“Gli investimenti svizzeri in Italia dovrebbero essere più elevati”
Marie-Gabrielle Ineichen-Fleisch dirige dal primo aprile 2011 la Segreteria di Stato dell’Economia (SECO). In questa intervista rilasciata alla rivista "La SvizzeraCollegamento esterno", della Camera di Commercio elvetica in Italia, spiega che le relazioni economiche tra la Confederazione e il suo vicino meridionale sono solide, ma non mancano i margini di miglioramento.
Come valuta la situazione attuale e le prospettive dell’economia svizzera?
Nel complesso la Svizzera nel 2018 ha registrato una forte crescita economica, pari al 2,5%. Tuttavia, come negli altri Paesi europei, nel secondo semestre la congiuntura ha rallentato e stando a diversi indicatori di tendenza anche per i prossimi mesi si può prevedere una crescita modesta.
A breve termine l’economia mondiale potrebbe rallentare, e con essa il commercio esterno svizzero e le attività d’investimento. Forse nel 2020 la congiuntura riprenderà un po’ di slancio, a condizione però che le controversie commerciali sul piano internazionale non peggiorino. Ulteriori fattori di rischio per l’economia svizzera derivano in gran parte dall’incertezza della situazione politica europea e, più in particolare, dalle relazioni tra Svizzera e UE.

Dati raccolti –
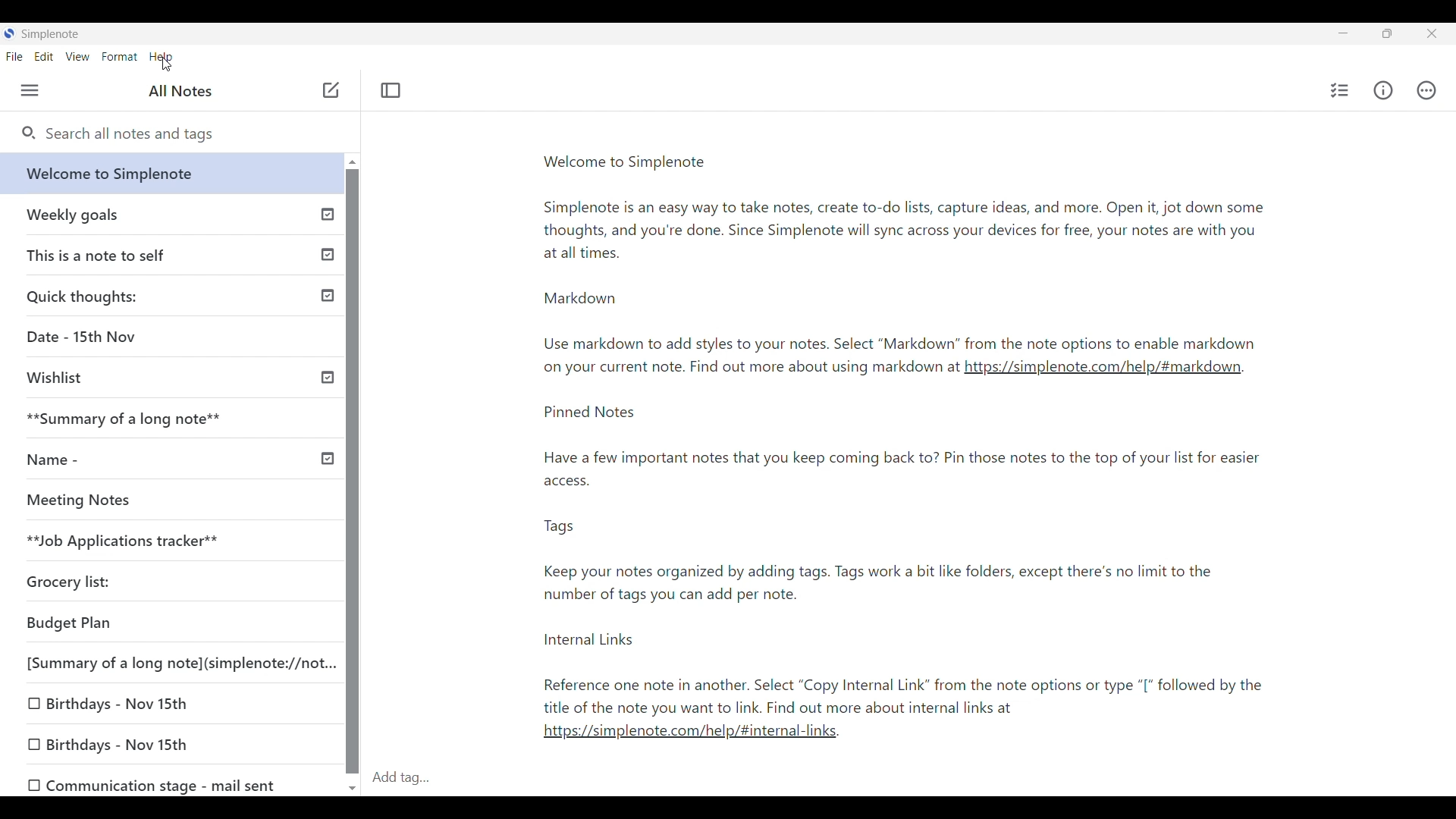  I want to click on 0 Communication stage - mail sent, so click(168, 784). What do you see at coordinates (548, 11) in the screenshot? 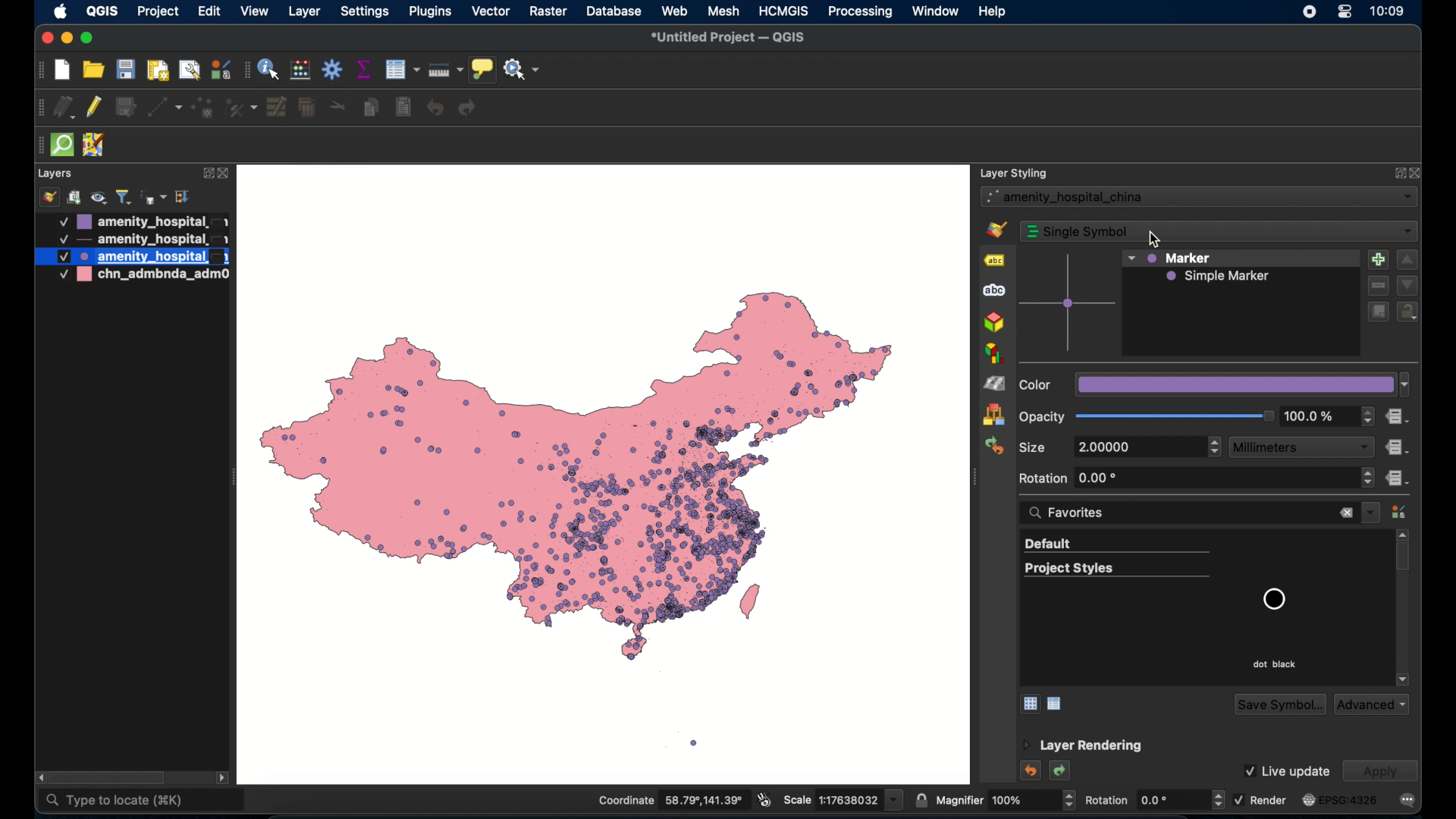
I see `raster` at bounding box center [548, 11].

Compiti ed esercizi –
- 1) Estrai dall'intervista il passo che inizia con "A breve termine" e termina con "Svizzera e UE.".
- 2) In base all'intervista, perché per i prossimi mesi ci si può attendere solo una crescita modesta dell'economia svizzera?
- 3) Secondo l'intervista, che cosa potrebbe rallentare a breve termine? Elenca tutte le voci.

Soluzioni dei compiti –
- 1)
A breve termine l’economia mondiale potrebbe rallentare, e con essa il commercio esterno svizzero e le attività d’investimento. Forse nel 2020 la congiuntura riprenderà un po’ di slancio, a condizione però che le controversie commerciali sul piano internazionale non peggiorino. Ulteriori fattori di rischio per l’economia svizzera derivano in gran parte dall’incertezza della situazione politica europea e, più in particolare, dalle relazioni tra Svizzera e UE.

- 2) Nel secondo semestre del 2018 la congiuntura ha rallentato, come negli altri Paesi europei. Diversi indicatori di tendenza fanno prevedere una crescita modesta anche per i prossimi mesi.

- 3)
- l'economia mondiale
- il commercio esterno svizzero
- le attività d'investimento